# Early motorbike - thinking Miami Arrow frame



## mongeese (Jul 24, 2017)




----------



## mongeese (Jul 24, 2017)

Any other pictures needed let me know.


----------



## mongeese (Jul 24, 2017)




----------



## Nickinator (Jul 24, 2017)

That's definitely a Miami frame, Dave the wave has a arrow version he could probably compare the head badge screw dimensions 

Nick.


----------



## mongeese (Jul 24, 2017)

Nickinator said:


> That's definitely a Miami frame, Dave the wave has a arrow version he could probably compare the head badge screw dimensions
> 
> Nick.



Holes for badge are staggered. If facing badge right one is higher and they are in the middle of the headtube as in not forward or behind. My top of fingers in picture are where holes are.


----------



## Nickinator (Jul 24, 2017)

Might be a Rami? far left second row has the screw locations like you indicate


----------



## bricycle (Jul 24, 2017)

Harris/Snyder chain wheel tho- Nice Eagle saddle too.


----------



## bricycle (Jul 24, 2017)

How tall is the seat pillar? fordmike might like that.


----------



## mongeese (Jul 24, 2017)

This is the badge that fit my last Miami and has same holes. If I am not mistaking.


----------



## bricycle (Jul 24, 2017)

shoulda bought mine when I had it. lol.


----------



## fordmike65 (Jul 24, 2017)

How tall is this frame?


----------



## mongeese (Jul 24, 2017)

fordmike65 said:


> How tall is this frame?



From top of bottom bracket as seen in pictures. Standover height without tires as seen in pictures.


----------



## catfish (Jul 24, 2017)

Nickinator said:


> View attachment 649718 Might be a Rami? far left second row has the screw locations like you indicate




Nice collection!


----------



## hoofhearted (Jul 25, 2017)

*Mongeese ... this machine is very-beautiful to behold.
Thank you for posting.  

I have a few comments ... if you find they are not in 
good form .. I will delete.  Just lemme know .....

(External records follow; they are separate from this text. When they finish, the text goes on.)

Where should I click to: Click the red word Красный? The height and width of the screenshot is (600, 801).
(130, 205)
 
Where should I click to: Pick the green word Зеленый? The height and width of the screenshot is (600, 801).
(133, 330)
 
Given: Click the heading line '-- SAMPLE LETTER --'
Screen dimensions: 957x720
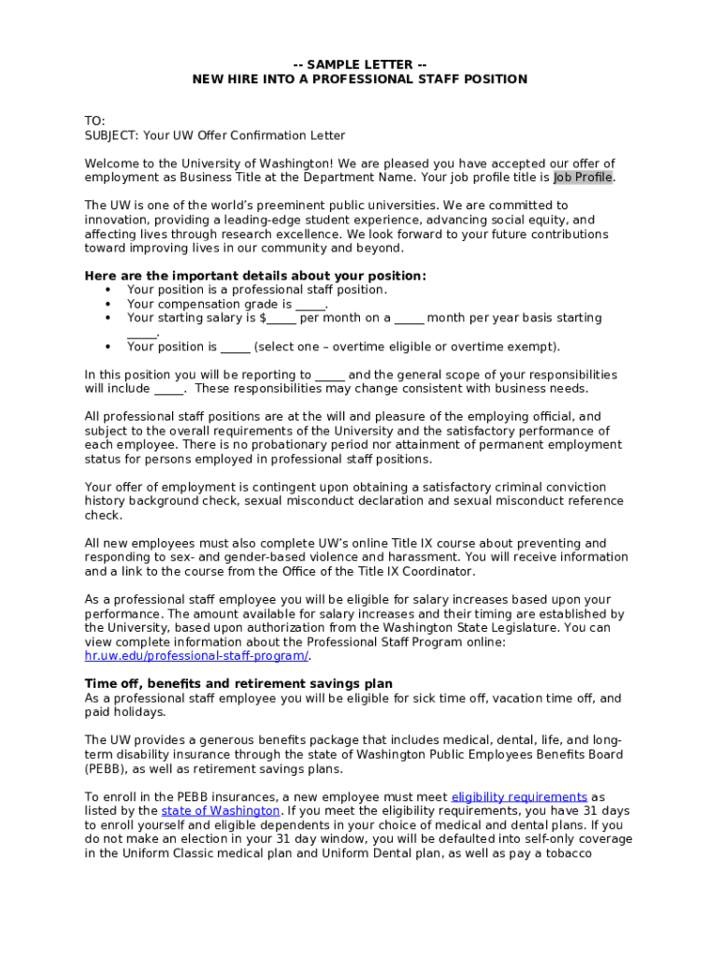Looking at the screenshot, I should (360, 64).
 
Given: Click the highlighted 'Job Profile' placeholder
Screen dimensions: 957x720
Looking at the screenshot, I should (583, 178).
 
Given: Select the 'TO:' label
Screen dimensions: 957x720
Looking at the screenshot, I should (94, 121).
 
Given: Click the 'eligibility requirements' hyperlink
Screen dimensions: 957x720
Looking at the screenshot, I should (519, 797).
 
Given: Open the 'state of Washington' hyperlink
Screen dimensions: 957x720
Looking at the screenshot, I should (221, 811).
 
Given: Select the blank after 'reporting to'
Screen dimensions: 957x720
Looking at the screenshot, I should (330, 376).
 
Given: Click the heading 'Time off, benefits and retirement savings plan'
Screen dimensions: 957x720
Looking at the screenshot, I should (238, 684).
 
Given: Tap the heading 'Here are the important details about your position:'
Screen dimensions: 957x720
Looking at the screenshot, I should (255, 276).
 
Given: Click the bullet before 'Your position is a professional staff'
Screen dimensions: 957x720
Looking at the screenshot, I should (108, 291).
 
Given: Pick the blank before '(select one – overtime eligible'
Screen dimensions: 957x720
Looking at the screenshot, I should (236, 348).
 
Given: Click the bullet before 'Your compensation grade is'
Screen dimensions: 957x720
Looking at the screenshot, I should (108, 305).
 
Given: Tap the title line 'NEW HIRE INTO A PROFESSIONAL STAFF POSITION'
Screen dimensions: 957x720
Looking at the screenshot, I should (360, 79).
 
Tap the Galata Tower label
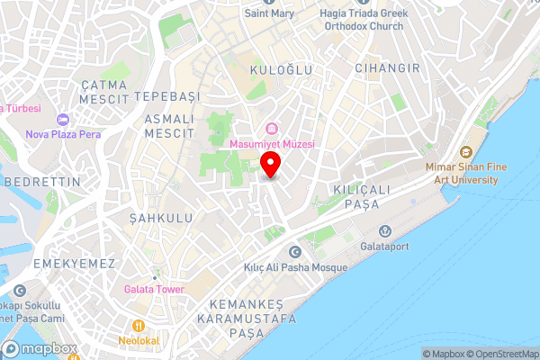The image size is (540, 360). click(x=155, y=290)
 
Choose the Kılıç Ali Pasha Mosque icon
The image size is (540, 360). click(x=294, y=253)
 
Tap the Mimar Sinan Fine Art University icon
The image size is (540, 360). click(x=465, y=153)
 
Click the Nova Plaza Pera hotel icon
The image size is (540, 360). click(x=62, y=120)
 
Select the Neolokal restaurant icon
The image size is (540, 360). click(x=138, y=326)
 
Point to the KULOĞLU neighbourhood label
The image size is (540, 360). click(x=284, y=70)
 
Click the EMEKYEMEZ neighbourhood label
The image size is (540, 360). click(x=74, y=263)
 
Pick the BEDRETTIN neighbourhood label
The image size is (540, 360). click(x=42, y=182)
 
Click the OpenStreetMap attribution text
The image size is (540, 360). click(x=500, y=354)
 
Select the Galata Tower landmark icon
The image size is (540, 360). click(x=155, y=273)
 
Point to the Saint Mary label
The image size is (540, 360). click(x=270, y=14)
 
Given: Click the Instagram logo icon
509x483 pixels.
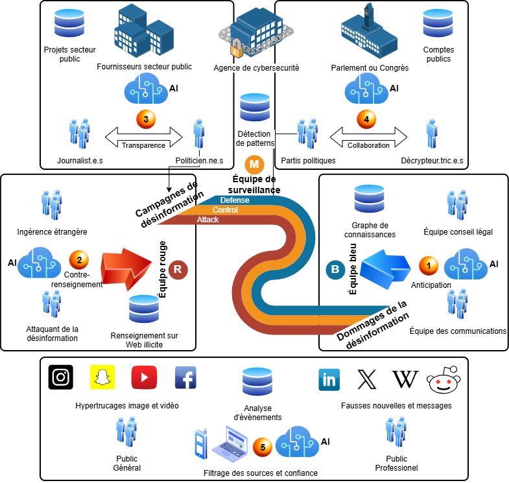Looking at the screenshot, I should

Lose the fork.  Not only is it not a Miami-Built ... but
it is made for a 26'' X 1.5'' wheel and tire.  Please look
at how the front fender is bowed-out ... and look at the
clearance of the front wheel to the under part of the
fork crown.

Now, look at the clearance of the rear wheel to the rear
fender.  You may notice a significant amount of extra
space between the rear wheel and rear fender - compared
to the space between the front wheel and the front fender.

The frame is designed to permit the placement of either
a 30-tooth (one-inch pitch) ... or a 60-tooth (half-inch pitch)
chainring.  The chainring on the machine right now (as
pictured) is not appropriate .. as it is not a Miami-Built 
chainring.

The Motorcycle Style No.50 badge is very appropriate for
this particular machine.  I have owned an identical frame ..
complete with the Motorcycle Style No.50 badge attached
by the factory.

Sadly ... I no longer own that frame (with attached badge) ...
and no longer own the badge in the foto, below.

Here's hoping you enjoy your find ... or ... allow someone
else to be a new owner .... and you find yourself holding
a fat stack of American currency.

Wind in your sails .....

....... patric

*


----------



## mongeese (Jul 25, 2017)

Thank you Hoofhearted- I heard you were the best knowledge and it is true. I would of private convo'd you but seems you do not allow it? Thank you sir. Anyone have a badge for me?


----------



## hoofhearted (Jul 25, 2017)

mongeese said:


> Thank you Hoofhearted- I heard you were the best knowledge and it is true. I would of private convo'd you but seems you do not allow it? Thank you sir. Anyone have a badge for me?




*No badge .....

You can call me at 1-937-572-8566 after 7pm EST today
or all day Wednesday / Thursday / Friday.

patric cafaro*


----------



## Nickinator (Jul 25, 2017)

catfish said:


> Nice collection!




Thanks! It belongs to a buddy of mine named Catfish [emoji3]


Sent from my iPhone using Tapatalk


----------



## catfish (Jul 25, 2017)

Nickinator said:


> Thanks! It belongs to a buddy of mine named Catfish [emoji3]
> 
> 
> Sent from my iPhone using Tapatalk




I know that guy!


----------